Data under study =>
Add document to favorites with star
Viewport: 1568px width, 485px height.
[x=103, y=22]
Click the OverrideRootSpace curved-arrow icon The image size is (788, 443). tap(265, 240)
---
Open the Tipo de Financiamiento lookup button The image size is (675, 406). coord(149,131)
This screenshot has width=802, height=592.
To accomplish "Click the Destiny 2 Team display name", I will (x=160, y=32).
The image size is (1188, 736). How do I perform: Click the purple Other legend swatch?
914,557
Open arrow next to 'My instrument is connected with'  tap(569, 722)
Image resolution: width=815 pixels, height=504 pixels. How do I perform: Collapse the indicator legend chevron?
==
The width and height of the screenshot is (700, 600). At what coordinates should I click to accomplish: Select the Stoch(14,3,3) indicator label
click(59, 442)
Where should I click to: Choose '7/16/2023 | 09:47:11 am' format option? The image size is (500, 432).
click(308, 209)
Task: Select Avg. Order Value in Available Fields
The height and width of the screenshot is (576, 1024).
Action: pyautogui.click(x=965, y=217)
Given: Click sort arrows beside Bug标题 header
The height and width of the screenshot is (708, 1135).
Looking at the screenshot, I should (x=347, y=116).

Activity =>
Look through the listing, and copy each line in which the string "Open" turns up.

Solution =>
Open the Tipo de Financiamiento lookup button The image size is (675, 406). coord(149,131)
Open arrow next to 'My instrument is connected with'  tap(569, 722)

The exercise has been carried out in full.